The United States discarded its program to build a mobile ICBM at the height of the Cold War. Now, there are questions about the utility of land-based ballistic missiles of any type. As Perry has noted, a duad of ballistic missile submarines and nuclear-capable bombers is more than enough to deter Russia and other nuclear powers. Pending a new arms control agreement with Russia, the president should scrap plans for an inordinately expensive new mobile missile and instead seek to refurbish the existing Minuteman missiles and silos to last for another 60 years. 

Right-size the deterrent. The president should announce a reduction in the number of deployed nuclear weapons from the New START level of 1,550 to 1,000 and take US ICBMs off of high alert. The Pentagon’s Nuclear Posture Review (NPR) and its report on nuclear employment strategies demonstrate that the US can achieve effective deterrence with 1,000 nuclear weapons. For example, calculations by the Pentagon and the Air War College have shown that 400 nuclear weapons detonated on Russian targets would destroy Russia’s military and economy.

Keeping ICBMs on high alert is not only unnecessary in this day and age—while the United States has differences with Russia, neither country still embraces the Cold War doctrine of mutual assured destruction (MAD)—but increases the chances of an accidental launch. And reducing the number of deployed nuclear weapons to 1,000 would significantly benefit the United States and the world. The Pentagon would not have to follow through on a trillion-dollar nuclear modernization plan—a plan that cannot be implemented without crippling our conventional capabilities or busting our budget ceilings. And these changes in nuclear posture would enhance the credibility of the United States as it rallies the international community to seek the denuclearization of North Korea and to slow nuclear weapons modernization programs in Russia and China. It is a simple fact: Both the North Koreans and the Chinese have referred to the current US nuclear modernization while rationalizing their own nuclear programs. 

Stop the saber-rattling in Europe. The president should cancel the European Reassurance Initiative (ERI.) The idea that this program—which will rotate an additional 5,000 US troops to Eastern Europe a year, at an annual cost of $3.4 billion—will somehow deter Russian President Vladimir Putin from taking further steps in Ukraine or other parts of Eastern Europe, when the existing 50,000 American troops in Europe would not, makes no sense. In fact, the additional troops will help confirm the Putin narrative that the West is continuing its relentless eastward expansion of NATO, an expansion that George Kennan, the architect of the West's containment policy for the Soviet Union, warned against some 20 years ago.

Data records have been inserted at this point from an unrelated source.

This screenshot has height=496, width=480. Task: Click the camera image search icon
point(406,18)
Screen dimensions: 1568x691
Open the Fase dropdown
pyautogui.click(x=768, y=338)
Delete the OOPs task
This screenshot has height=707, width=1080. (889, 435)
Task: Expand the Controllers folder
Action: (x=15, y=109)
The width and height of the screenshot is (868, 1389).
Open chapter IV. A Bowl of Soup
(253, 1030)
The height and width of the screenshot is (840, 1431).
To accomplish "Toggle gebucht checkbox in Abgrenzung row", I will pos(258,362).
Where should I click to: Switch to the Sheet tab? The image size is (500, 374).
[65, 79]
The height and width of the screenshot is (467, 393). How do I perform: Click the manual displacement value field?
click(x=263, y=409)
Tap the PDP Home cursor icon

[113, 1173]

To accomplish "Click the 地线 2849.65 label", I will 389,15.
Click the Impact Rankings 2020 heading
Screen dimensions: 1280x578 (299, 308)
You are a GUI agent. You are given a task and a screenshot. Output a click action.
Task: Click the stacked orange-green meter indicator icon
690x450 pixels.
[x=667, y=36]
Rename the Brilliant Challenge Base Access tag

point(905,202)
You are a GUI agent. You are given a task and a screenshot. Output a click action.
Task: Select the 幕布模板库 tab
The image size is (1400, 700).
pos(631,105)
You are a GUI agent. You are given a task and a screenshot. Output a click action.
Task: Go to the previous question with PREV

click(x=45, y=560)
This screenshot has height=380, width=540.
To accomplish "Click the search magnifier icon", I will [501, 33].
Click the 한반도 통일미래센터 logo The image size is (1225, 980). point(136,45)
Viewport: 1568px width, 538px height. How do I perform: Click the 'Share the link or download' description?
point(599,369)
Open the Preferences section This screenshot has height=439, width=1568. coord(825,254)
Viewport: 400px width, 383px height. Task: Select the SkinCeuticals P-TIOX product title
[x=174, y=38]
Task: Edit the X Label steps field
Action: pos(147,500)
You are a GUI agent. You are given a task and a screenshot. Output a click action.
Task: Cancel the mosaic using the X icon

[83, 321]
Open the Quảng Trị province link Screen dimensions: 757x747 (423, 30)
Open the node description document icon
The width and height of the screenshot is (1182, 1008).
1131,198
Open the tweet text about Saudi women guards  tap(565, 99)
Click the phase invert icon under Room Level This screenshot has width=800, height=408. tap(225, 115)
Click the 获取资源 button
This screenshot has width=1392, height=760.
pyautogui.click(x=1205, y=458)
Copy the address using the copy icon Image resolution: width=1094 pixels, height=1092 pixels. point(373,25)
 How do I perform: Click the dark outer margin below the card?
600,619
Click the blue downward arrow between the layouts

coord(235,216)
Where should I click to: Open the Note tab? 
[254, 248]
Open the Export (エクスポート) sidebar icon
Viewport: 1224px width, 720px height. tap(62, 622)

These five steps make sense for the United States, even if they do not bring President Putin back to the bargaining table. Ratifying the CTBT and rejoining the ABM Treaty will enhance our moral authority in attempting to get the international community to implement the Nuclear Non-Proliferation Treaty. Reigning in nuclear modernization and right-sizing the US nuclear arsenal will save substantial sums that this country needs to invest in defense personnel and readiness and in repairing crumbling infrastructure here at home. Finally, and most important, these five steps will demonstrate that the United States is strong and secure enough to take risks for peace. 

In addition to enhancing US power, these moves will put Putin in a tough political position. No longer will he be able to rationalize his provocative actions and wasteful spending to domestic audiences by blaming the United States. And given the poor state of the Russian economy, he is no doubt looking for a face saving way to reduce his military budget. 

But even if these steps do not bring the Russians to the negotiating table immediately, they will be good for the United States and the global community—not to mention Obama’s legacy, which has become so tarnished in the nuclear arena that Barry Blechman, the founder of the Stimson Center, has actually called for the president to return his Nobel Peace Prize.